Mr Trump said US forces launched "precision" strikes against Syrian targets, and that the United States would "sustain this response until the Syrian regime stops its use of prohibited chemical agents".
House Minority Leader Nancy Pelosi led calls for Mr Trump to map out a detailed plan and present it to Congress if he wants to expand military action.
"One night of air strikes is no substitute for a coherent strategy," Ms Pelosi said in a statement.
Mr Trump "must come to Congress to obtain a new AUMF (authorisation for use of military force), present a clear set of objectives, & ultimately hold Putin accountable for the bloodshed he has enabled", she added, referring to President Vladimir Putin of Russia, the Syrian regime's most powerful ally.
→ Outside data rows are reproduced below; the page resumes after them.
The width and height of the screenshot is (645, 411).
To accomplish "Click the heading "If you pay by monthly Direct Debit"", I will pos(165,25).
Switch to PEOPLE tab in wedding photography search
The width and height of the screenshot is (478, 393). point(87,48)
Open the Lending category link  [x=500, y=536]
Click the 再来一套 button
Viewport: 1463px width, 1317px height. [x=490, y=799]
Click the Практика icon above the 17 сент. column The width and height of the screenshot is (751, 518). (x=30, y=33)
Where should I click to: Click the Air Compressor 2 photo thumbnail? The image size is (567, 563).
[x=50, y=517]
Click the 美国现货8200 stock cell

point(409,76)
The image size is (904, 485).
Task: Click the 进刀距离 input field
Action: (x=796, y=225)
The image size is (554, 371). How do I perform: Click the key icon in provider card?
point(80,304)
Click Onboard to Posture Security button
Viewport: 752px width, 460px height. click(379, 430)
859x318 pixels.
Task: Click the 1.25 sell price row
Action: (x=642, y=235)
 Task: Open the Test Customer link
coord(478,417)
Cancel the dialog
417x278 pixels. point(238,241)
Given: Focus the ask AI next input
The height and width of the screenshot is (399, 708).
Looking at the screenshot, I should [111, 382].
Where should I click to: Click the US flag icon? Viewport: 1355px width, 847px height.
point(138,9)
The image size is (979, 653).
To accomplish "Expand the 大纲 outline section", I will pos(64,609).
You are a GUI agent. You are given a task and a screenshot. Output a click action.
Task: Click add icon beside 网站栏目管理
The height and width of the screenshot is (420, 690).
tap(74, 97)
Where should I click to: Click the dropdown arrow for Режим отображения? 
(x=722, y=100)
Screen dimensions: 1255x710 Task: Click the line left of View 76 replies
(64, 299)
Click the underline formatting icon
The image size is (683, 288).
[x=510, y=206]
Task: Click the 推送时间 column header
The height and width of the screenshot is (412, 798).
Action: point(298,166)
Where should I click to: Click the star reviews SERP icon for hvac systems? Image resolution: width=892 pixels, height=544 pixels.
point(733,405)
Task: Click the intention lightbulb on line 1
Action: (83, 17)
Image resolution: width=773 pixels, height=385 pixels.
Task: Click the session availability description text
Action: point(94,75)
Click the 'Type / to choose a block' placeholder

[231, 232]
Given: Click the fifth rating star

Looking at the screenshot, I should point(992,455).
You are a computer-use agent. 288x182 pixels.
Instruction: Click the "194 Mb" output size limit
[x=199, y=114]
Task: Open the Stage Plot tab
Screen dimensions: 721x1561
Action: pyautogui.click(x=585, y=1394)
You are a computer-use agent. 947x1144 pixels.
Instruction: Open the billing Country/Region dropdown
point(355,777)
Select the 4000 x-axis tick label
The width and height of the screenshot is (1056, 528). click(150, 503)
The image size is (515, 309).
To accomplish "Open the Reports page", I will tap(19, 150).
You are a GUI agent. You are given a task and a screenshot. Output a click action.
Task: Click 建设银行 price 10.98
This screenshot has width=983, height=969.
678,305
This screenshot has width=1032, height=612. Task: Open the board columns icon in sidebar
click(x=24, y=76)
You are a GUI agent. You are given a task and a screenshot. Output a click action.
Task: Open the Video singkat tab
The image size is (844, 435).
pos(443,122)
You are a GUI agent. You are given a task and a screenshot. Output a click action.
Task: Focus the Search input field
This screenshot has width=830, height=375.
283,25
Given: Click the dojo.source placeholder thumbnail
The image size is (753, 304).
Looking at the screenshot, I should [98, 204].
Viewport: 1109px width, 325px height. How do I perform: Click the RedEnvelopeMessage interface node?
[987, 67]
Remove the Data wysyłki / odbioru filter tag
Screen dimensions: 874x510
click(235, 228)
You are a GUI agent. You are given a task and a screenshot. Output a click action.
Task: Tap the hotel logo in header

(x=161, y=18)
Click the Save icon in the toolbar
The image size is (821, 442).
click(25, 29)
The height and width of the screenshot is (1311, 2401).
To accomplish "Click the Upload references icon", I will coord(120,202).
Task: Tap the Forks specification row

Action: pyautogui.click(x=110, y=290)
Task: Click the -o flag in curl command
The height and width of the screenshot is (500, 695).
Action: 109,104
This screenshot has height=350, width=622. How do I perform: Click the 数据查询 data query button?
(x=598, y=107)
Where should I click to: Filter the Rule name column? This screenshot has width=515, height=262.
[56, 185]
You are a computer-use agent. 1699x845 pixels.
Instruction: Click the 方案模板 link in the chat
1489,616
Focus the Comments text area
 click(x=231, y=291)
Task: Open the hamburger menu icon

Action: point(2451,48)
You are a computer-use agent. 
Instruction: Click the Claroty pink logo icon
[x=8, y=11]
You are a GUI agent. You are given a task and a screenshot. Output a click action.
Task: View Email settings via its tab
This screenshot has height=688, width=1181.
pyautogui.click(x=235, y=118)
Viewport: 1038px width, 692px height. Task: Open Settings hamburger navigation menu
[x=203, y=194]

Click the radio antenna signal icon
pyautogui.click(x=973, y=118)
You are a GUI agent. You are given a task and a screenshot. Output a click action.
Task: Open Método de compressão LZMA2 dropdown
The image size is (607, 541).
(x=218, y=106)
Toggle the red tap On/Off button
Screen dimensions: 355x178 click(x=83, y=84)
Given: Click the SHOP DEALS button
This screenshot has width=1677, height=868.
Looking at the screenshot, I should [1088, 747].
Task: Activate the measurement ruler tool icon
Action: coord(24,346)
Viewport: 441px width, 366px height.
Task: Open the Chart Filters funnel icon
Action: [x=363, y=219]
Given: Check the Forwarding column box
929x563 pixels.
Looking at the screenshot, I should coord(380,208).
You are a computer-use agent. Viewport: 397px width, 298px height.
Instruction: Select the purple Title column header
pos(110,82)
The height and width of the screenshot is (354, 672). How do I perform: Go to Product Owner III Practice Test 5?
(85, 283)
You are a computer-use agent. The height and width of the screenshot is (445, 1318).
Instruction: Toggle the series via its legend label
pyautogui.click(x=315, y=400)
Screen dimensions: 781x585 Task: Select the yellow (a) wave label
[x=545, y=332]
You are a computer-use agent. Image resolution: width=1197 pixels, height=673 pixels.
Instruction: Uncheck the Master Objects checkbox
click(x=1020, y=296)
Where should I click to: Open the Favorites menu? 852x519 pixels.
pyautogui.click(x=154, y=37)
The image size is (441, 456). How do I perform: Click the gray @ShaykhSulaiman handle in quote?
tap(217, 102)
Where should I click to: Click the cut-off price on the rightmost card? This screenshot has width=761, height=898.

US military forces have largely been operating under AUMFs passed by Congress shortly after the 9/11 attacks to conduct operations against extremist groups like the Islamic State in Iraq and Syria (ISIS), including in Syria.
Some Democrats like Senator Tim Kaine, the party's vice-presidential nominee in 2016, said although last week's deadly apparent chemical attack was an abomination, Mr Trump's air strikes were illegal.
"The last thing Congress should be doing is giving this President a blank check to wage war against anyone, anywhere. We need to put clear limits in place before he starts another war," said Mr Kaine.
"Today, it's a strike on Syria - what's going to stop him from bombing Iran or North Korea next?"
Congressman Eric Swalwell reminded that Mr Trump launched missile strikes without congressional approval against a Syrian air field last year.
"What's changed? Zero. They're still using chemical weapons," he said. "This is the result of a failure to have a strategy and engage Middle East countries to solve this problem."
Republican lawmakers largely backed the assault.
"The precision targeting of military targets are needed in the fight of good versus evil, a fight of the United States versus the dark edge of humanity," Senator Cory Gardner said.
But some libertarian Republicans, notably congressman Justin Amash, expressed full-throated opposition.
"These offensive strikes against Syria are unconstitutional, illegal, and reckless," Mr Amash said, adding that the next House Speaker who succeeds the outgoing Mr Paul Ryan should "reclaim congressional war powers".